Sábado: 19/09/15
Incrível, a gente passa a vida inteira sonhando/idealizando algo, como se fôssemos eternos e, sequer nos damos conta do tempo passando, e nem que tudo o que precisamos, pode estar logo ali... Bem as nossas vistas e ao nosso lado.
E, quando acordamos pra
vida/pra dura realidade, pronto, acabou-se o tempo, é hora de ir embora,
prestar contas dos nossos atos.
Seria cômico, se não
fosse trágico. Mas, aquilo que julgamos às vezes impossível, é apenas uma breve
adversidade; nada além de uma tempestade, que como tal faz seu estrago, mas tão
logo se vai, a gente arruma sabe-se lá onde forças, pra pôr tudo a seu modo em
seu canto e, colar todos os eventuais cacos.
Sim, é assim que tudo
termina, num levantar e sacudir a poeira e dá a volta por cima; por que ainda
não é chegada à hora de ficar deitado, inerte, como um cadáver.

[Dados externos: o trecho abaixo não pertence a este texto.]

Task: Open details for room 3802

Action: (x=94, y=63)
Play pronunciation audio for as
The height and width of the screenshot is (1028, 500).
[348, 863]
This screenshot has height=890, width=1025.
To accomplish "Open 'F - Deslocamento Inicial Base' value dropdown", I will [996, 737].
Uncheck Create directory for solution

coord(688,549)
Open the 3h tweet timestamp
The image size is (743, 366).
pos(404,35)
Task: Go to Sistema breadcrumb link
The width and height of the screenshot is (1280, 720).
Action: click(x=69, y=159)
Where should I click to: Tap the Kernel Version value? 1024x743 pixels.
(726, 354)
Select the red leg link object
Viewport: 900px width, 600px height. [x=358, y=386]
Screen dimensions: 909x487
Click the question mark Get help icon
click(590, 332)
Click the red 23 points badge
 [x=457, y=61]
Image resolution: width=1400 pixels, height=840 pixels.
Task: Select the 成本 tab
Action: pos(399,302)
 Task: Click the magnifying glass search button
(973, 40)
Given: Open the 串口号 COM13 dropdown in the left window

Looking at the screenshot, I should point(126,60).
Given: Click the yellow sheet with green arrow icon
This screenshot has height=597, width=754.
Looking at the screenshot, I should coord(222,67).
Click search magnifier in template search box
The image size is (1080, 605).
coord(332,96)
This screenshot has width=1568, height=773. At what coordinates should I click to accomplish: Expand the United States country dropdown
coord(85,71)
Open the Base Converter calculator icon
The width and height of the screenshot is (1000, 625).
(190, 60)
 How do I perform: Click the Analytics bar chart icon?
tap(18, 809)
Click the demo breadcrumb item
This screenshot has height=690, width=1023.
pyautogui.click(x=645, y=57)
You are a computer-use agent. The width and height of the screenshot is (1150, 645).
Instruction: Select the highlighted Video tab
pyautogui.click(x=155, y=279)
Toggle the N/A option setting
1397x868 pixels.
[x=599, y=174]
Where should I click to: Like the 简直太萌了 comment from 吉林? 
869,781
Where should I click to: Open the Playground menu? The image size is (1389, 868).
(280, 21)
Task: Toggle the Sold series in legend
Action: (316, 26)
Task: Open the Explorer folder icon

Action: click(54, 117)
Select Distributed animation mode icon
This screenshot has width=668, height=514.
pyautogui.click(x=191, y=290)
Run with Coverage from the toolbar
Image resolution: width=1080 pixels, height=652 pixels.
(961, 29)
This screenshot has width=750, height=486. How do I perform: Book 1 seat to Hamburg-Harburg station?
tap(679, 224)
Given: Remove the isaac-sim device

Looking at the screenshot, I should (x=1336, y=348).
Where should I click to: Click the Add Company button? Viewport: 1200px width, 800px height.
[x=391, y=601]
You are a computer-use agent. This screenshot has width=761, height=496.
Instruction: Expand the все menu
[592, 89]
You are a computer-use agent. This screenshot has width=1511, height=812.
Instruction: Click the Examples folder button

Ainda tem muito
que se fazer, há tempo pra tudo nesse curto espaço que nos foi dado; o segredo
é não ficar parado. No máximo dá pausa, mas nunca o caso por encerrado.
Chorar é compreensível,
afinal somos seres humanos e inacabados, e como tais, errar é um exercício
diário, bem como reconhecer-lho e, ir em frente, por que perfeição, só se
encontra do outro lado.
O que não pode é viver
constantemente cabisbaixo, como se o mundo estivesse findado. Estamos
constantemente em processo de aprendizagem, nessa escola da vida, onde milhares
de milhares de semelhantes são reprovados.
O tempo é sempre
suficiente e favorável, aos sábios; se ainda não tens sabedoria, peça que vo-lo
será dado. Não é algo que se compra nas vitrines de um shopping, nem nas
prateleiras de nenhum supermercado.
O tempo que nos resta,
já estar desde o primeiro dia de nossas vidas, no calendário de Deus
determinado. Aliás, muito antes, quando ainda no ventre materno estávamos.
O diferencial estar em
como administra-lo; há quem viva menos tendo um longo período de tempo, e quem
viva mais, tendo sua duração reduzida à metade, o que os distingue é como se
vive, é a sua intensidade.
Pessoas que se doam e
se entregam de corpo e alma aquilo que fazem, tendem a aproveitar mais essa tal
“felicidade”, que as que vivem como se tivessem um livro de regras, em baixo do
braço, ditando o que podem e não podem ser executado.
A vida não é uma linha
reta, do seu começo até o fim; ela também tem as suas curvas, as suas lombadas,
as suas subidas e descidas, as suas vírgulas e ponto e vírgulas, interrogações e
exclamações, etc e tais.
A vida não é utopia,
nem nenhum conto de fadas, onde no final, todos vivem felizes para sempre, como
acontecem nas fábulas; com o tempo, vamos perceber que nem sempre ela é mãe,
mas também às vezes ela é madrasta.
E
o tempo é o único
divisor de águas; é ele quem separa os heróis dos vilões, os sóbrios dos
fanfarrões, os homens da molecada, o responsável do que não quer nada, a
tola
da mulher sábia, é ele quem tira todas as máscaras, que nos faz rir ou
não de
uma determinada piada, que nos faz feliz mediante a mulher amada, e a
chegada dum filho que muda por completo a rotina de uma casa.
Dizem que o tempo cura
tudo, todas as dores e feridas com o mesmo são saradas; mas também, as pessoas
são esquecidas, quando não, suas imagens são grosso modo apagadas; muito embora
muitos digam:
-
que nada.
O certo é que ninguém
chora para sempre pelo o leite derramado, um relacionamento encerrado, um acidente,
sem vítimas fatais, é claro, ainda que fiquem sequelas ou traumas.
Partindo deste
princípio, o tempo é: o antídoto, o corante, o antioxidante, o tonificante, a
cura pro corpo e pra alma; é fundamental pra composição de uma vida mesclada,
pois, tempo é tudo, fundamental em nossa caminhada diária!